For most of my working life, I've had an office all to myself. For the past year, though, I've been sharing space with two girls who seem to believe they're competing for the title of biggest packrat.
Now, I'm the first to admit I'm no neat freak, and I often hang on to things that have long outlived their usefulness, but these girls cart home so much junk there are times there's no room left for themselves.
To make matters worse, I'm something of an enabler. When I go on an organizing frenzy and have stuff to toss out, much of it goes straight to them. If they can carry it, they take it.
Back in December, I was working on the Gazette's Christmas Fund, which involved opening a stack of envelopes, processing the checks, then entering the information into a spreadsheet. As I opened the mail, I tossed the empty envelopes to my left. Later, when I reached around to get them, they were gone. I turned just in time to see Ethel, the head packrat, trying to force a stiff envelope through the small doorway of her shoebox while Lucy, her clumsy assistant, kept impeding her progress.
I should probably pause here to emphasize that this is my home office I'm talking about, and that technically, Lucy and Ethel are fancy rats, not packrats. They're just really in touch with their ancestry.
When my daughter acquired her beloved rodents last year, the deal was they'd stay in her room. But as rats are nocturnal and lack even a smidge of consideration for their host's need for sleep, it wasn't long before Lucy and Ethel were making so much noise (stomping grapes, packaging candy on a conveyor belt, practicing the tango) that they were evicted.
I worried my new office mates would be smelly and annoying, but they're surprisingly clean and well-mannered. I often lock our other animals out of the room so I can open their cage and allow them to run. Lucy and Ethel, however, share my aversion to exercise, preferring instead to sit atop their cage and gawk while I type. Eventually, Ethel will return to her shoebox and Lucy will climb onto my shoulder, then stretch out across the back of my neck.
If you can prevent yourself from thinking Good Lord - there's a rat on my neck!, the experience can be rather pleasant. Rat bellies are soft, warm and ample, and feel somewhat like those microwaveable heat packs. I've grown to enjoy their company, and spend much time watching the two interact.
Brown and white Ethel is a food-hoarding homebody who excels at looking annoyed, while Lucy, who is butterscotch and white, is social and friendly, and unless offered chocolate, will choose human company over food. The two get along well, and I never gave much thought to rat friendships until last week, when I dropped a handful of old socks into their just-cleaned cage for them to use as bedding.
The girls went straight to work, dragging the socks into their shoebox and getting them arranged just right. All seemed to be going well until suddenly, their box began banging around. After several loud chatters and squeals (which I interpreted to mean "You are not putting that brown paisley next to gray argyle!"), Lucy stormed out, shot down their three flights of ladders, and then sat in the corner to sulk.
Several minutes passed with no sign of Ethel, and Lucy's anger seemed to be intensifying.
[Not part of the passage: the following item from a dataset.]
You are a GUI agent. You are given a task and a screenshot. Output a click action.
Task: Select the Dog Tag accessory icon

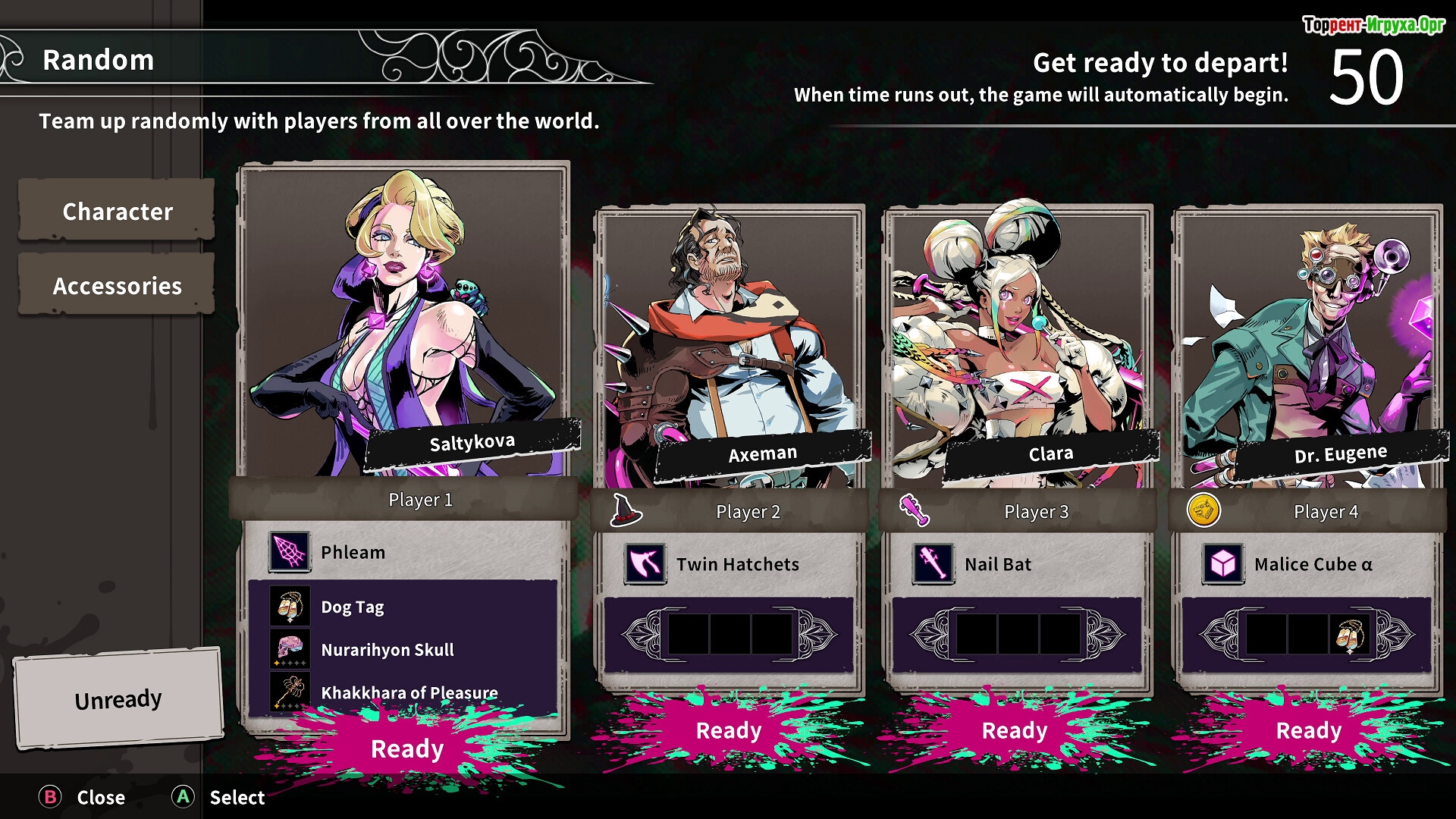click(290, 607)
I watched as she climbed to their box, snatched one of the socks, then raced back downstairs. There was no response from Ethel, so she did it again. And again, and again. Being a fair-minded rat, Lucy took almost exactly half of the socks they'd been given before deciding her carefully arranged new nest was just right.
She snuggled down among her socks, but kept glancing up. Nearly two hours passed before Ethel came down to check on her friend. At first, Lucy turned haughtily away, but Ethel began gently grooming her hair, and soon, peace had been restored in Ratland.
And all three of us packrats were happy again.